Selasa, 22 Mei 2012 - 09:26 WIB
Pemerintah Tetapkan PNBP Pada Kementerian Pertanian
Oleh : Desk Informasi
- Dibaca: 2112 kali



Jenis dan tarif Penerimaan Negara Bukan Pajak (PNBP) yang diatur dalam Peraturan Pemerintah Nomor 49 Tahun 2002 dan telah diperbarui dengan Peraturan Pemerintah Nomor 7 Tahun 2004 dinilai Pemerintah sudah tidak sesuai dengan kondisi saat ini, sehingga perlu ditetapkan kembali jenis dan tarif PNBP yang berlaku pada Kementerian Pertanian.

Melalui Peraturan Pemerintah Nomor 48 Tahun 2012 yang telah ditandatangani Presiden Susilo Bambang Yudhoyono pada tanggal 12 April lalu, telah ditetapkan Jenis dan Tarif PNBP yang berlaku pada Kementerian Pertanian terhitung tanggal ditandatanganinya PP tersebut.

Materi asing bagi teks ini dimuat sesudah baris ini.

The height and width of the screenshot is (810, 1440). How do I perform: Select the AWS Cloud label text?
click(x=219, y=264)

Dalam PP baru itu disebutkan, bahwa jenis PNBP yang berlaku pada Kementerian Pertanian meliputi penerimaan dari: a. perolehan hasil pertanian; b. jasa perpustakaan, pengolahan data, dan reproduksi peta; c. jasa pengembangan diseminasi dan teknologi; d. jasa pemberian hak dan perizinan; e. jasa tindakan karantina hewan dan tumbuhan; f. jasa layanan pengujian, analisis, dan pengembangan pertanian; g. jasa penelitian, alih teknologi hasil penelitian, dan pengembangan pertanian yang berasal dari kerjasama dengan pihak lain; h. dan jasa penggunaan sarana dan prasarana.

Adapun tarif atas jenis PNBP sebagaimana dimaksud dalam huruf a sampai f dan huruf h, tercantum dalam lampiran PP tersebut. Sementara tarif PNBP untuk huruf g sebesar nilai nominal yang tercantum dalam kontrak kerjasama.

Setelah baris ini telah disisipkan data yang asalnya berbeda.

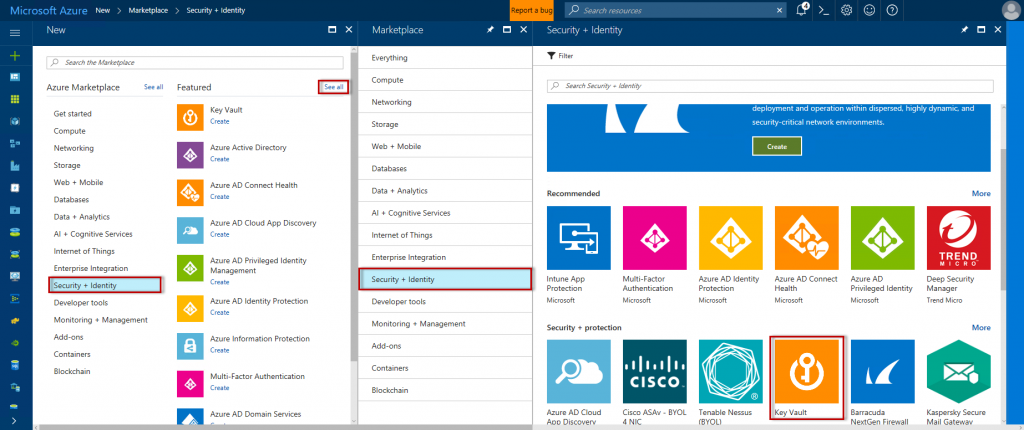
Task: Expand the hamburger menu in sidebar
Action: coord(15,33)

PP Nomor 48 Tahun 2012 itu juga menegaskan, bahwa dalam hal alih teknologi hasil penelitian dan pengembangan pertanian yang telah dilindungi sebagai Hak Atas Kekayaan Intelektual, terhadap pengguna alih teknologi yang mengembangkan secara komersial dikenakan royalty atas dasar persentase dari harga pokok penjualan selama jangka waktu kerjasama, paling banyak 10%.

Karantina Hewan Dan Tumbuhan

Mengenai tarif dan jenis PNBP dalam jasa tindakan karantina hewan dan tumbuhan, PP tersebut menyebutkan, bahwa tarif dan jenis yang diberlakukan adalah atas tindakan dan jenis media pembawa hama dan penyakit hewan dan organisme pengganggu tumbuhan karantina.

“Dalam hal dilakukan penolakan atau pemusnahan terhadap media pembawa hama dan penyakit hewan atau media pembawa organisme pengganggu tumbuhan, pemilik media tidak dikenakan kewajiban membayar jasa tindakan karantina hewan atau tumbuhan,” bunyi Pasal 3 Ayat 2 PP tersebut.

Pemerintah juga mengenakan tarif Rp 0,- (nol rupiah) untuk pemeriksaan fisik di tempat pemasukan bagi karantina hewan dan tumbuhan yang akan digunakan untuk bantuan sosial. Syaratnya, harus ada surat pernyataan yang dikeluarkan oleh instansi pemerintah yang berwenang.

PP Nomor 48 Tahun 2012 ini juga menegaskan, bahwa seluruh penerimaan PNBP yang berlaku pada Kementerian Pertanian wajib disetor langsung secepatnya ke Kas Negara.